■ **YOUR ASSIGNMENT**
Match the word "agent". Return each line of the data below where it appears.

■ **DATA EXTRACT**
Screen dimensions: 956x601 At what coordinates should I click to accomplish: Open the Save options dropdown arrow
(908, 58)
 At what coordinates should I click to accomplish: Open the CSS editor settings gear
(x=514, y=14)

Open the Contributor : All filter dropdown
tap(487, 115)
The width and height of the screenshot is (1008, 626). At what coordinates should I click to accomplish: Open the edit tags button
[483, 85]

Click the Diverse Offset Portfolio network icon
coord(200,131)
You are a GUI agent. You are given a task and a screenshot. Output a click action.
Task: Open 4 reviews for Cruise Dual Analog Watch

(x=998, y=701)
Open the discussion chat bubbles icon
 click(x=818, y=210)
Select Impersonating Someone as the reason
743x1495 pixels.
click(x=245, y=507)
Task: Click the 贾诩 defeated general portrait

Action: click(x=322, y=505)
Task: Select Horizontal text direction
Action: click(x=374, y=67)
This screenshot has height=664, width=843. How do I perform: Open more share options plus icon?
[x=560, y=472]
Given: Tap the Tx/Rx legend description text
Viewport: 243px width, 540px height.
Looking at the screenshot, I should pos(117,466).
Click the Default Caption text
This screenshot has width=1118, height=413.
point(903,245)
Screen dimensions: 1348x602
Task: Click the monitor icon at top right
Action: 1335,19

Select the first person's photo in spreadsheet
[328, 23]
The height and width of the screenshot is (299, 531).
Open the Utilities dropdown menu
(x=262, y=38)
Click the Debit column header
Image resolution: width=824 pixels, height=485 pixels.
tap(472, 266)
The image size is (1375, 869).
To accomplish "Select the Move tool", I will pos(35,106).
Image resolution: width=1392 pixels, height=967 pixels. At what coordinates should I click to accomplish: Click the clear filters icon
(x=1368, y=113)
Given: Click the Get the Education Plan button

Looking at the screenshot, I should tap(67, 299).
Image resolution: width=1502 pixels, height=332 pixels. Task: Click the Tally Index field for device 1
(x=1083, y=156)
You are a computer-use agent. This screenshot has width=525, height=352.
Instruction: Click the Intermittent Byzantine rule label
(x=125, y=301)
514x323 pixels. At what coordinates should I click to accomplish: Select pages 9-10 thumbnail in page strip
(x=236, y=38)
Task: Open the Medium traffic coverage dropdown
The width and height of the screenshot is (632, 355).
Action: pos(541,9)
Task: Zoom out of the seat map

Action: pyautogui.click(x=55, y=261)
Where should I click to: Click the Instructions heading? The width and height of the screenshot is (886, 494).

■ **ANSWER TO THE PROBLEM**
You are a GUI agent. You are given a task and a screenshot. Output a click action.
You are a computer-use agent. This screenshot has width=525, height=352.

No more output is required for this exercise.